Graham Reid | | 1 min read
Anyone with even just a passing interest in world news would be aware of what is happening in India under current prime minister Modi: a relentless shift to the right encouraging Hindu nationalism which is seeing the steady marginalisation of the Muslim communities and neighbours.
In this country – so remote from the subcontinent and with news services which rarely look beyond a local murder, the weather and a feel-good item about the rescue of native birds – this lurch into militant Hindu fundamentalism rarely rates a mention.
At the time of writing India is having an election, not that New Zealand's news outlets have shown much interest. But if Modi is returned, and there is every reason to think he will, the next lightning rod confrontations between Hindu and Muslim will be in India where the factions are already lining up and spoiling for the fight.
Into this comes the voice of Juno-winning Canadian singer-songwriter Kiran Ahluwalia whose album Comfort Food addresses the rise of Hindu fundamentalism, repression and draws on poems by other writers to question the divisions between religions (Jaane Jahan) and police brutality during a Muslim women's protest about new laws which prevent Muslims from becoming Indian citizens even if they have lived in the country for decades and centuries (the moving Tum Dekhoge).

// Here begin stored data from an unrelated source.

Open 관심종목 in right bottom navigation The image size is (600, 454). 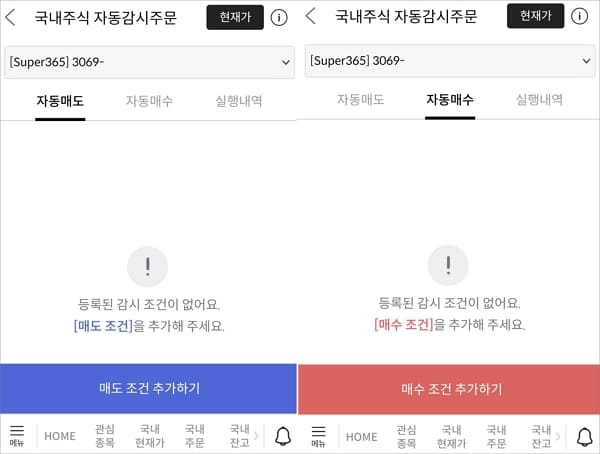tap(406, 436)
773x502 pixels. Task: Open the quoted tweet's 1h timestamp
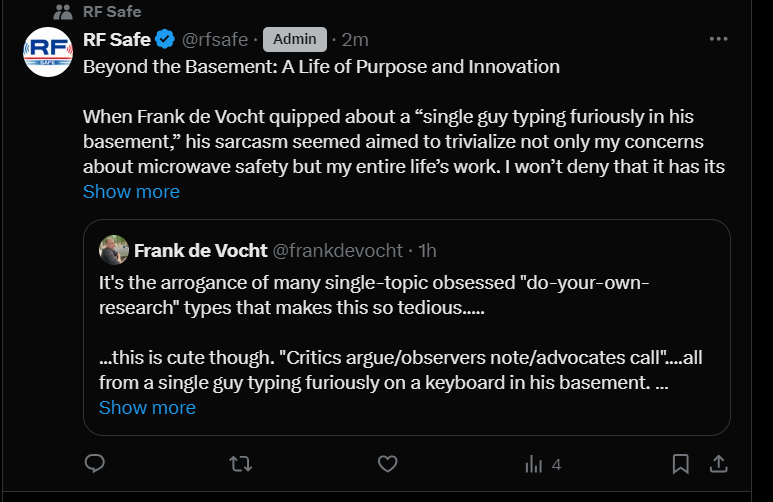[x=427, y=249]
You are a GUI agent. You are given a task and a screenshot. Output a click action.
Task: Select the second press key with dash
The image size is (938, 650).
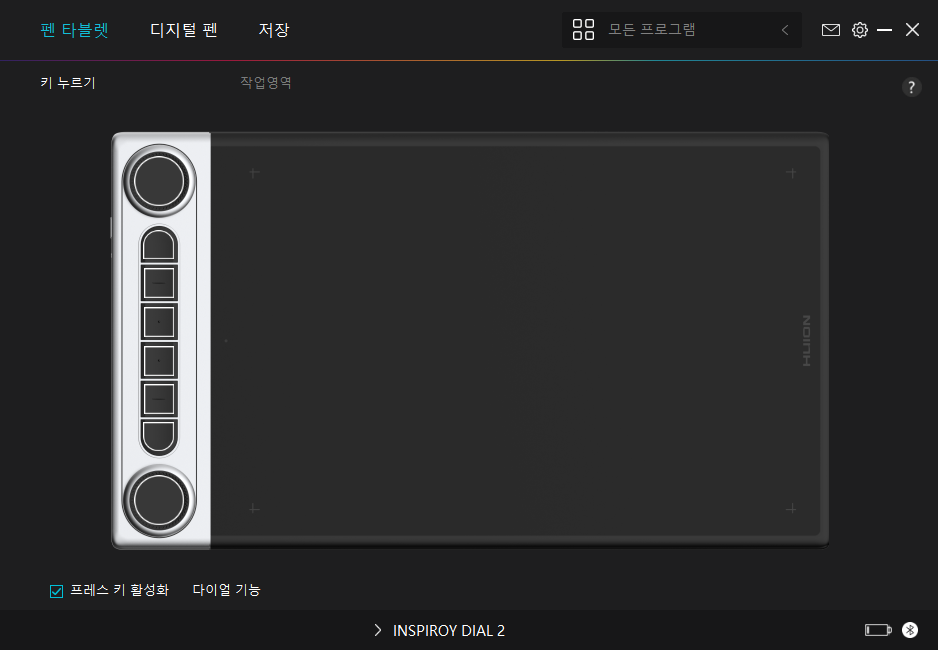tap(159, 284)
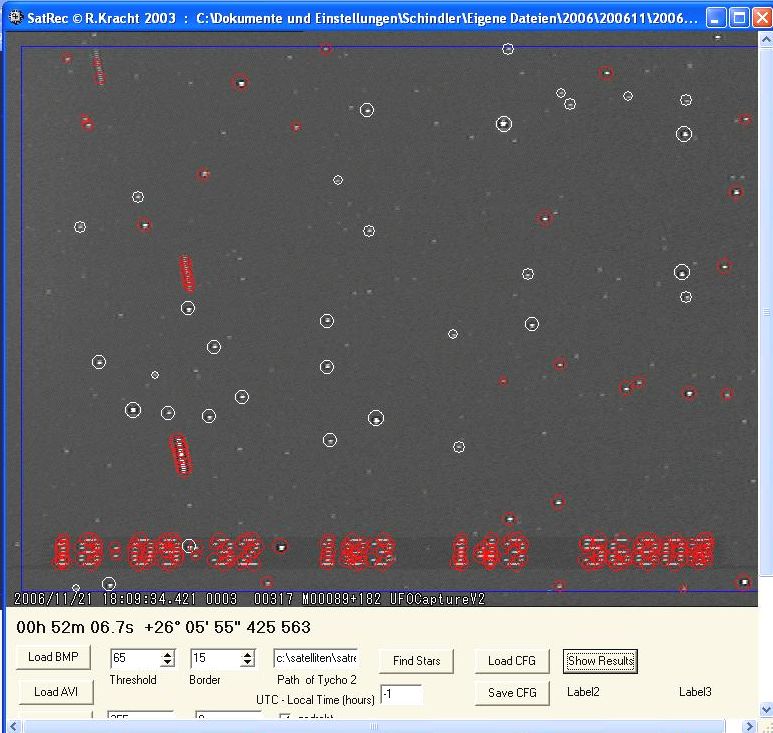773x733 pixels.
Task: Click the lowest red-outlined satellite streak
Action: (x=180, y=454)
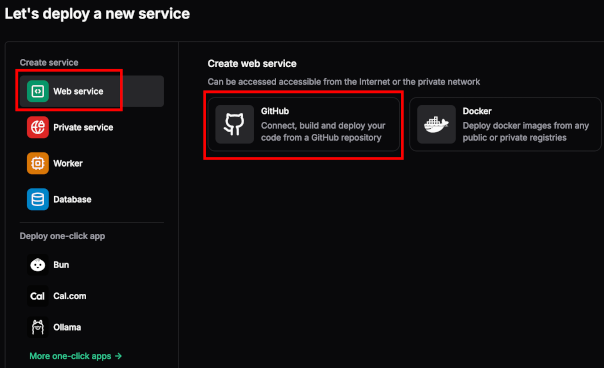Image resolution: width=604 pixels, height=368 pixels.
Task: Choose the Database service type
Action: tap(92, 199)
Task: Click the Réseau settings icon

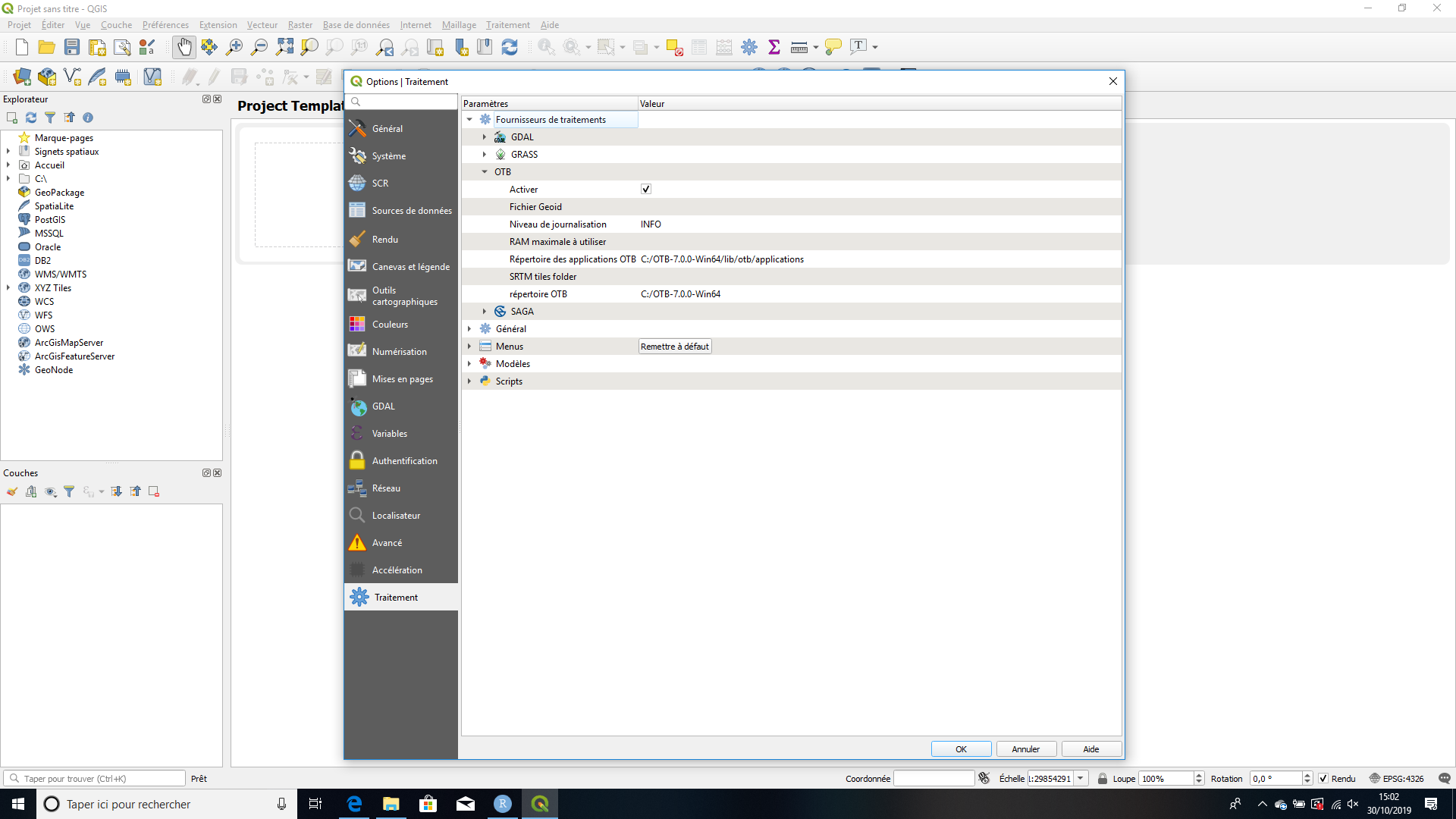Action: click(357, 487)
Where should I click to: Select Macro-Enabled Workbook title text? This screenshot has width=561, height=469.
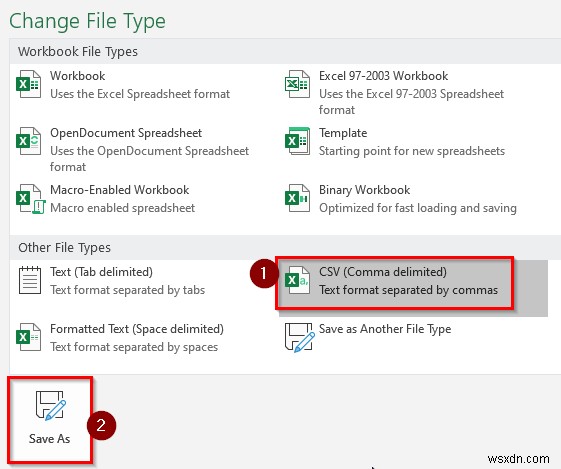119,190
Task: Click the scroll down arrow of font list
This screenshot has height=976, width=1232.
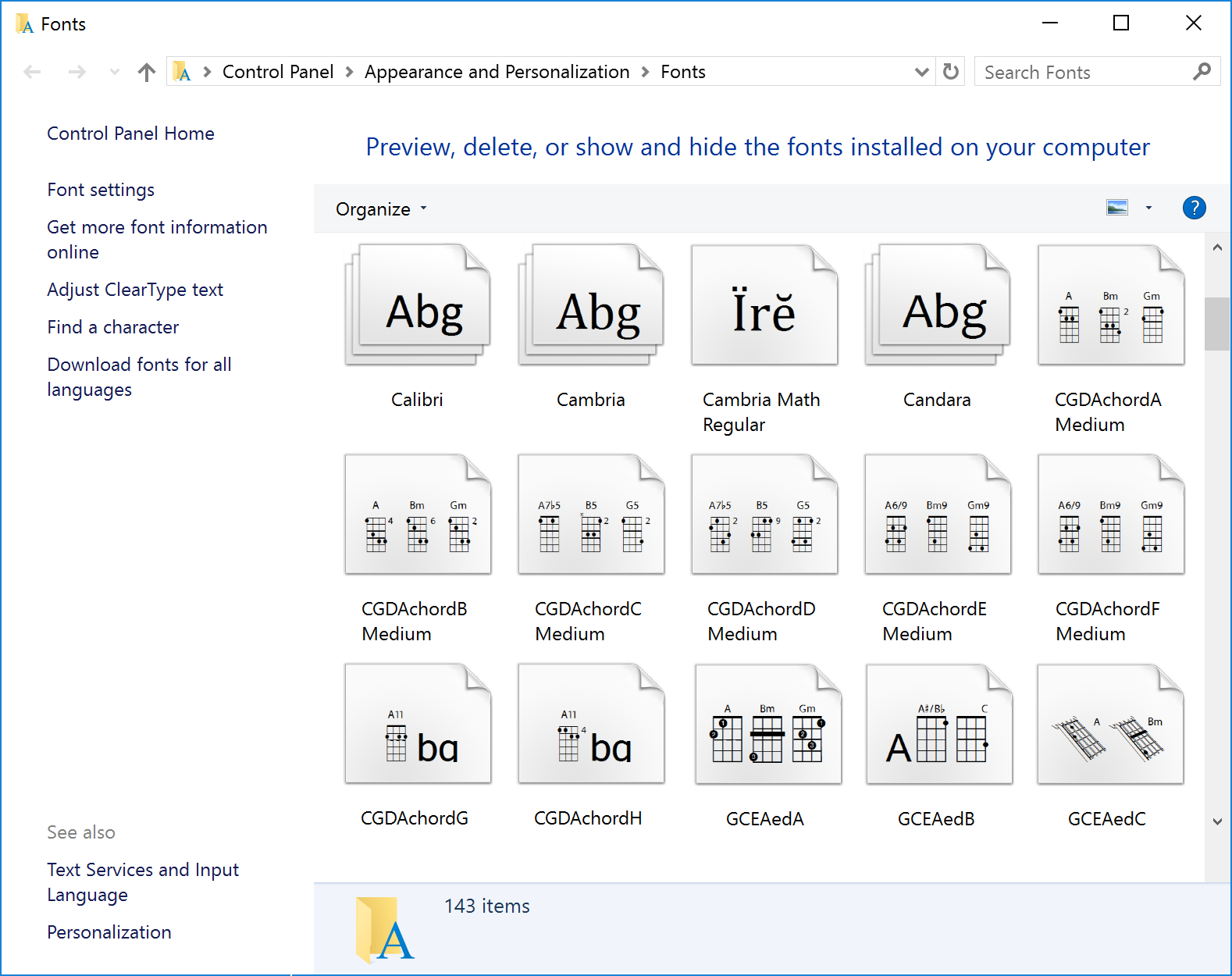Action: 1217,821
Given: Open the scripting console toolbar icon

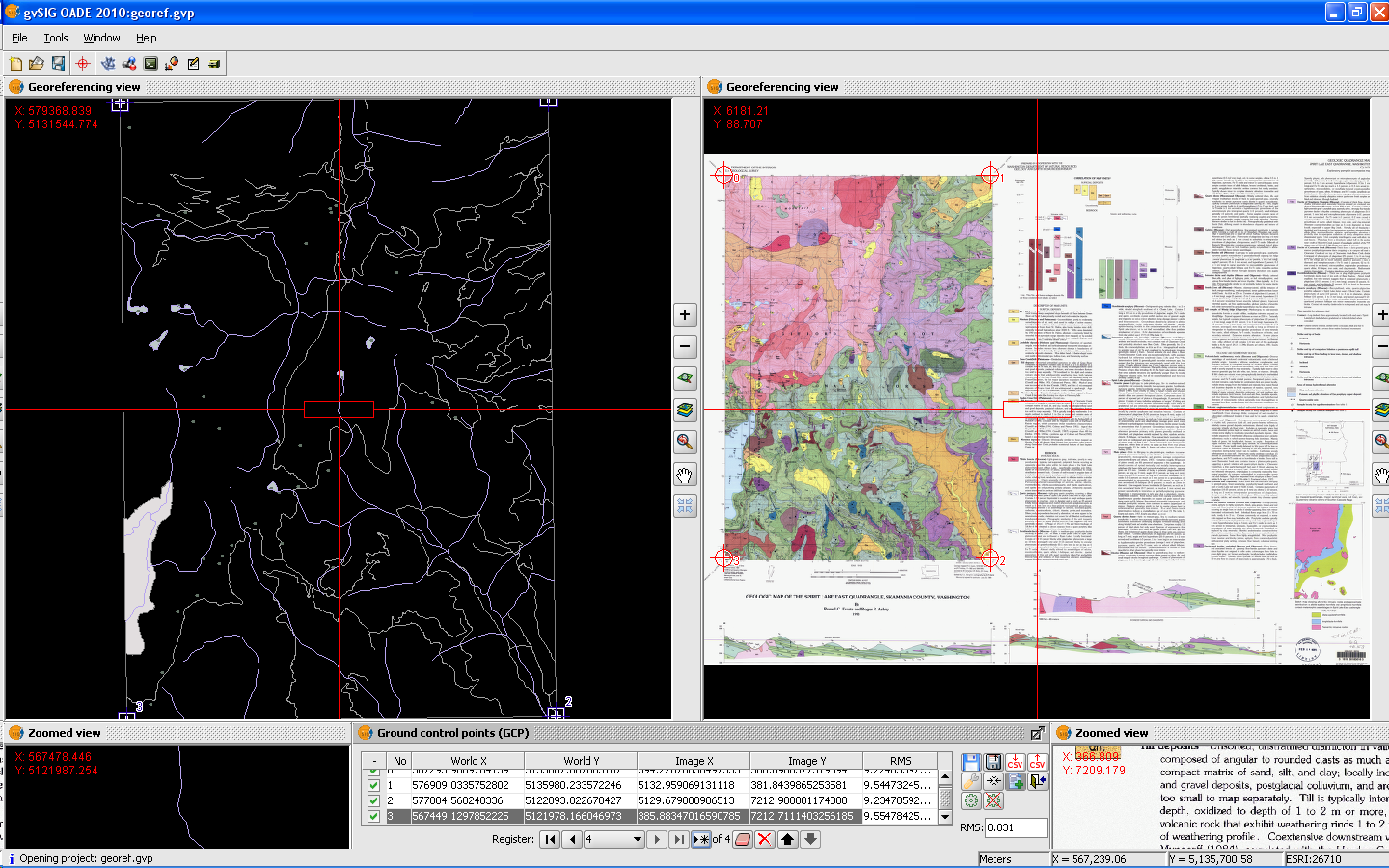Looking at the screenshot, I should pyautogui.click(x=150, y=64).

Ahluwalia -- who has previously recorded with Bill Laswell and Tinariwen -- here also duets with the great Algerian singer Souad Massi on Ban Koulchi Redux.
Musically some of this delivers like pop: Dil opens with an unusual vocalization of “wah-wah-wah” (which returns later as a hook) but the spins off into an upbeat pop dancefloor banger with a wiry guitar solo and later a trumpet part. And Pancake is as catchy as hell.
But on something like the extraordinary, hypnotic Tera Jugg/Your World or Jaane Jahan we are in more dramatic, menacing territory and closer to something like Sahara blues with keening vocals and a relentless, low, stalking beat.
With traditional instruments alongside western rock instrumentation (notably the guitar of producer Rez Abbasi), Ahluwalia has created an album which delivers the pan-political in a kind of world music which is contemporary yet timeless.
And her vocals can be mesmerising for their quiet control and containment (Har Khayal).
Kiran Ahluwalia has said “writing these songs gave me an emotional release from my own sense of helplessness – in this way creating this album has been my comfort food.”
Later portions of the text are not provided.